Другой вариант русского поэтического перевода — «Песни Невинности», интересуется принуждением, навязчивыми маниями, духовным насилием. В авторитарных мужских персонажах он видит садизм и вампиризм. Дети-рассказчики из стихотворений «Маленький трубочист» и «Негритенок» подвергаются физической эксплуатации и психологической манипуляции. Они невидимые рабы или гурии развращенного нового индустриального общества. Их сознание подверглось нашествию демонического союза церкви и государства. «Тот, кто честен и прям, не боится тревог»': благодаря злому чревовещанию из детских уст раздаются взрослые голоса. Сексуальный элемент в этом промывании мозгов особенно очевиден в «Святом четверге», где седые церковные сторожа «посохами белыми, как снег» загоняют толпу детей в собор Святого Павла. Посохи — фаллические белые жезлы Спенсера, символизирующие здесь безжизненную зиму. Сторожа — извращенцы, вуайеристы, декаденты. Они замораживают детскую реку жизни.

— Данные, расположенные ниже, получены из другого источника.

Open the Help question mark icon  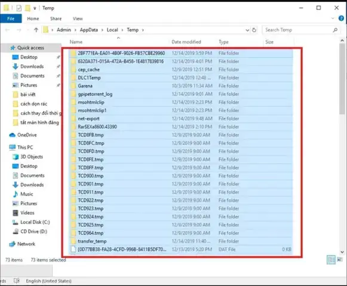(x=341, y=18)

В «Песнях Неведения» белый цвет — десексуализирующий цвет. Белокурые волосы кроткого трубочиста, маленького Тома Дакра, символизируют его преждевременный взрослый опыт. Минуя зрелость, дети-рабы переходят от детства к старости. Как в штрафной карточке капиталистической игры в «Монополию»: «Иди прямо в тюрьму. Пропуск хода. Теряешь 200 долларов». В других местах Блейк показывает, как сексуальная ревность парализует человеческую энергию. Мужская власть «Песен Неведения» — импотент Ирод, истребляющий невинных и одновременно насилующий их взглядом и разумом. Общество держится на порочной педерастии. В 1789 году оба пола еще пудрили волосы либо носили парики. Почитание возраста и традиции в духе XVIII века было низвергнуто романтическим культом юности. Белокурый трубочист Блейка — ритуальная жертва противоестественного режима. Высокий стиль париков XVIII века — до нас дошли истории о женщинах, неспособных пройти в дверной проем из-за похожих на башни композиций фруктов, листьев и птичьих гнезд на голове, — этот стиль — симптом декаданса. Напудренные волосы — извращенная фантазия о морозе и ангельской пыли, притворяющаяся невинностью суетность. Искусственная белизна детей Блейка не скрывает их излишней опытности и осведомленности. Аналогичное несоответствие можно найти на римских императорских саркофагах, украшенных лукавыми тучными путти, исполненными вполне взрослой чувственности. Херувимы Блейка развращены тиранией взрослых. Генри Джеймс использует тему Блейка в «Повороте винта»: гувернантка — одержимый навязчивой идеей иерарх — проецирует сексуальную изощренность на мальчика, бегущего из тюрьмы ее лихорадочного воображения на волю, в смерть. Белокурые волосы — сексуальное обобщение, ведь аморальная политическая власть оскорбительно феминизирует эксплуатируемых. Эрих Фромм говорит: «Для авторитарного характера существуют, так сказать, два пола: сильные и бессильные»1. Сексуальные личины «Песен Неведения» представлены воображением как поколения-каннибалы, пожирающие друг друга. Невинные дети Блейка предвещают появление жертвенных мужчин, оскопляемых жестокими женщинами.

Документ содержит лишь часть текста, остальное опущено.